Why Any Competing Whois Registry Model Is Doomed
CowboyRobot writes "In Paul Vixie's latest essay, he argues that the alternative to the Whois registry model is flawed and that we should be learning from the mistakes of the history of proposed alternatives to the DNS. 'Any proposal for a competing Whois registry model is as doomed by design and destiny as every alternative DNS system. Even if it succeeds at first, it would fail after copycatting occurred.'"
Paul and I have been disagreeing about this sort of thing for decades now.
OK, Vix: incorporate copycatting into the technical and economic model, then, instead of insisting that the current model is the only possible one. Solve a problem instead of institutionalizing it!
Think of where we'd be if we had insisted that DNS could never work, that we'd have to always use host tables, that the download capacity of the rs.internic.net system and the maximum file size of its filesystem was the limiting factor of the size of the internet.
Free your mind! We can distribute name services in more than one way - government & corporate bottlenecks and interceptions are not a 'feature', they are a bug.
A distributed domain name system exists. Right now. Today.
http://en.wikipedia.org/wiki/Namecoin
Here is the tl;dr version for the ones that won't read TFA:
You can't have a distributed system that creates an unique and arbitrary resource without cooperation between the peers. Without communication among them there will be duplication. People that think it is possible are fools.
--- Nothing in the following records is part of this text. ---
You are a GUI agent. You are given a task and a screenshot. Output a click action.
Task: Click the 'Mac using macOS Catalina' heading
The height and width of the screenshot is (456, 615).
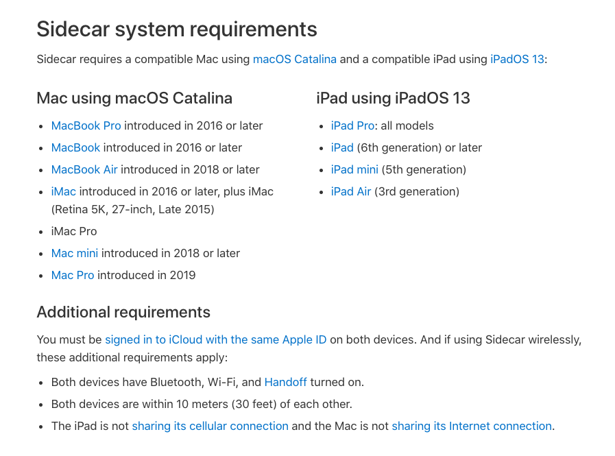[134, 98]
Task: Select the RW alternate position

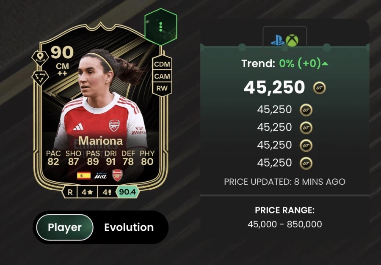Action: (162, 88)
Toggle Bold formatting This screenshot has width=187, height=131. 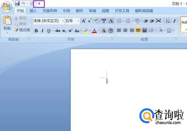pos(36,31)
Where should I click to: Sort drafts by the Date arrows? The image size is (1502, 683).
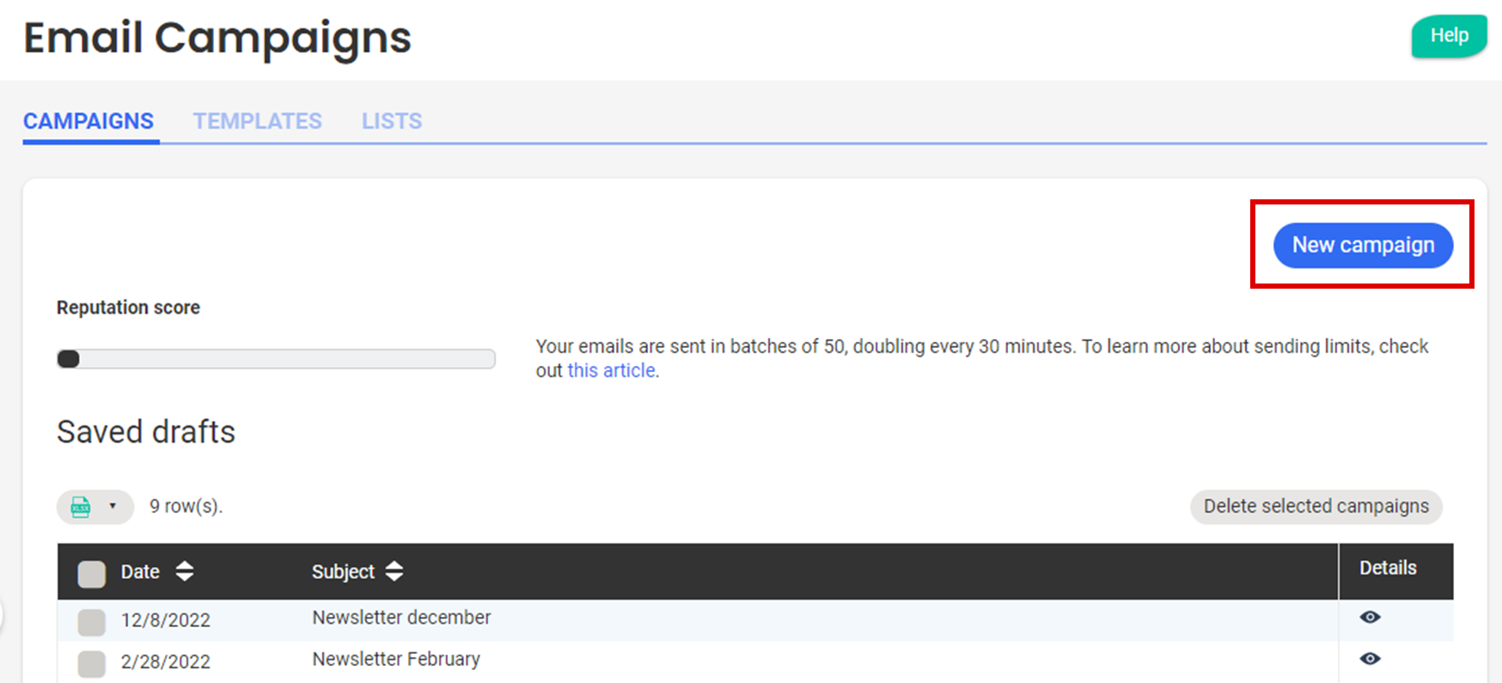(184, 571)
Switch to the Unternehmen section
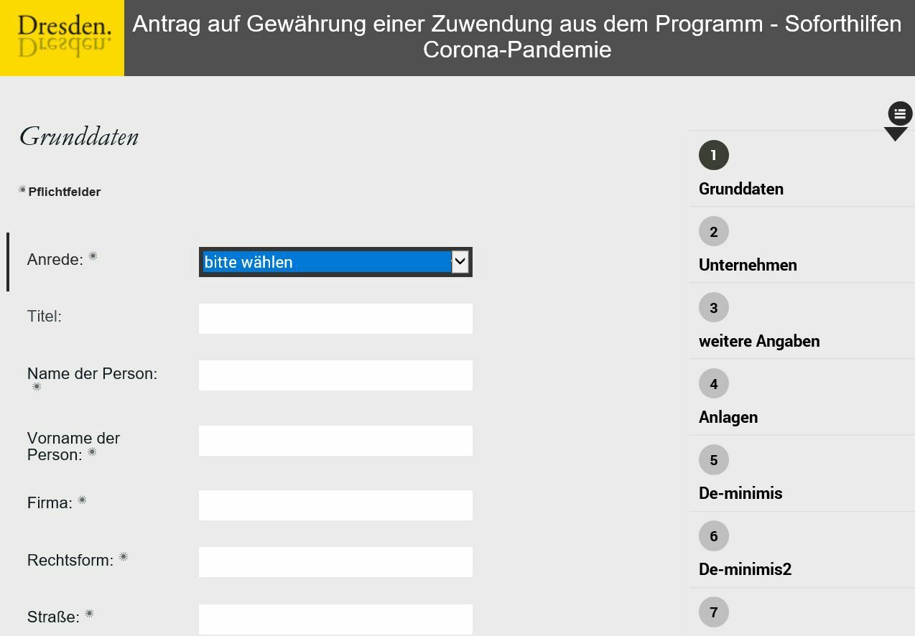 coord(748,265)
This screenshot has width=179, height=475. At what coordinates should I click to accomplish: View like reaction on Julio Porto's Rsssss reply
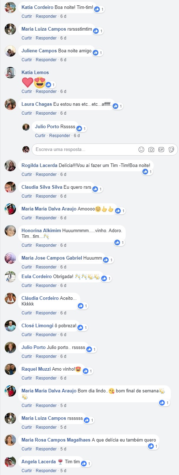81,129
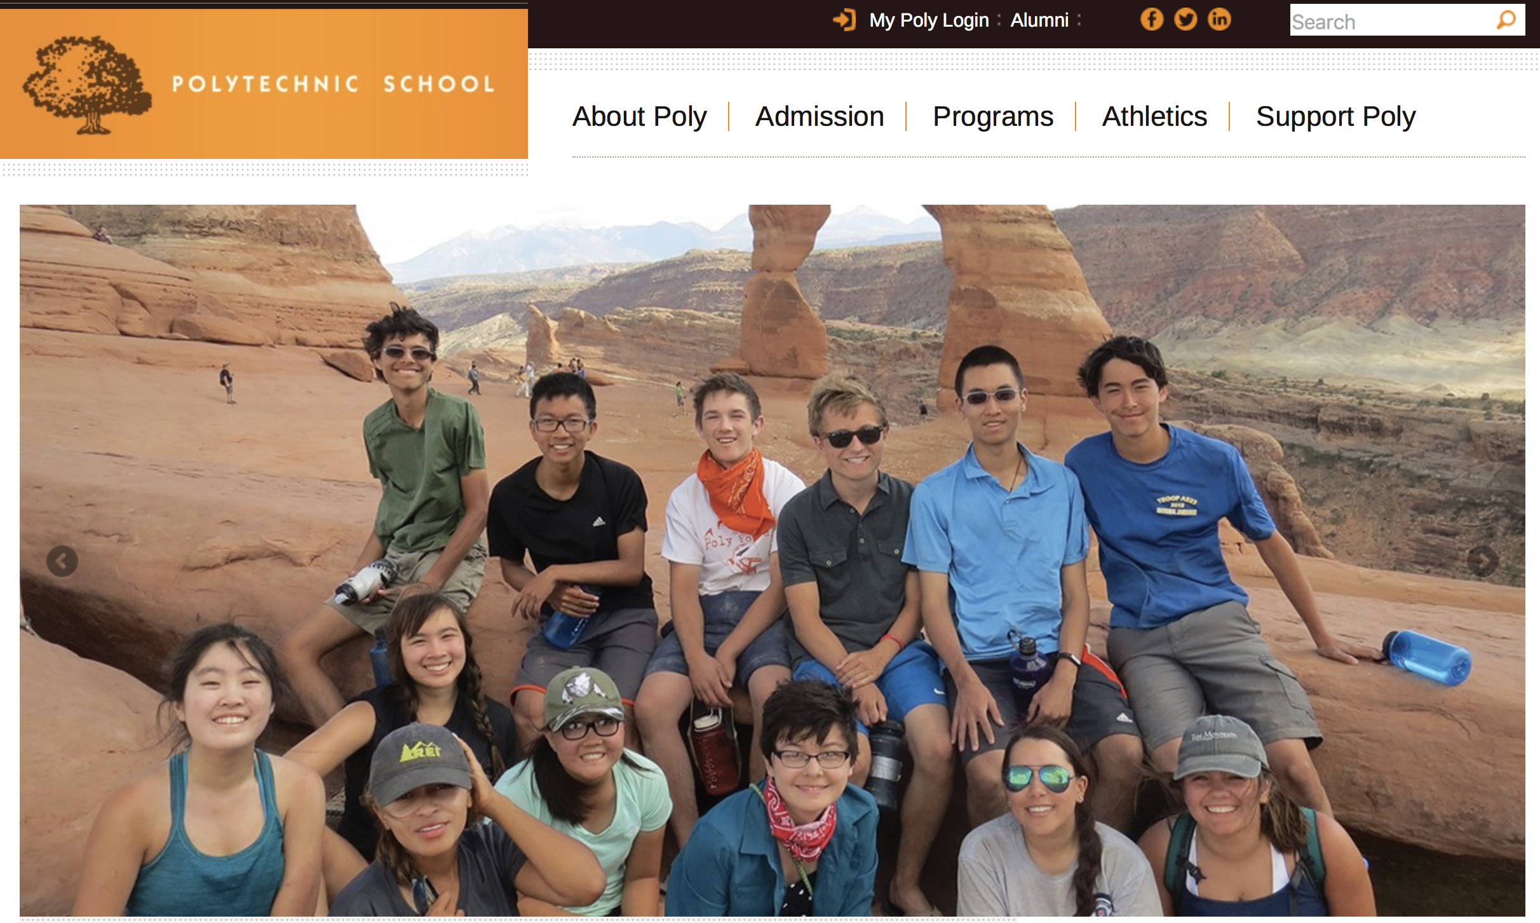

He also wrote BIND, which had one of the most breathtakingly awful security records of any single piece of software for many years (the years during which he was the primary author, oddly enough). For a while there, it seemed CERT was issuing advisories for some new vulnerability in BIND that would grant root access to your entire network on a daily basis.
It's not that big of a concern, and that's the real reason any alternate DNS system is doomed to fail. Vixie's concerns with copycatting and whatnot may be justified, but the simple fact is the current system isn't painful enough for most people, even most network admins, to go to the trouble to switch to something different. Hell, IPv6 has been a standard for 15 years, and hardly anyone uses it. Sure, we'll all switch eventually when the pain of staying with IPv4 is greater than the pain of switching to IPv6. Similarly, if the pain of staying with the current whois system ever gets great enough to contemplate switching, people will do so. I don't see that happening in the foreseeable future, though.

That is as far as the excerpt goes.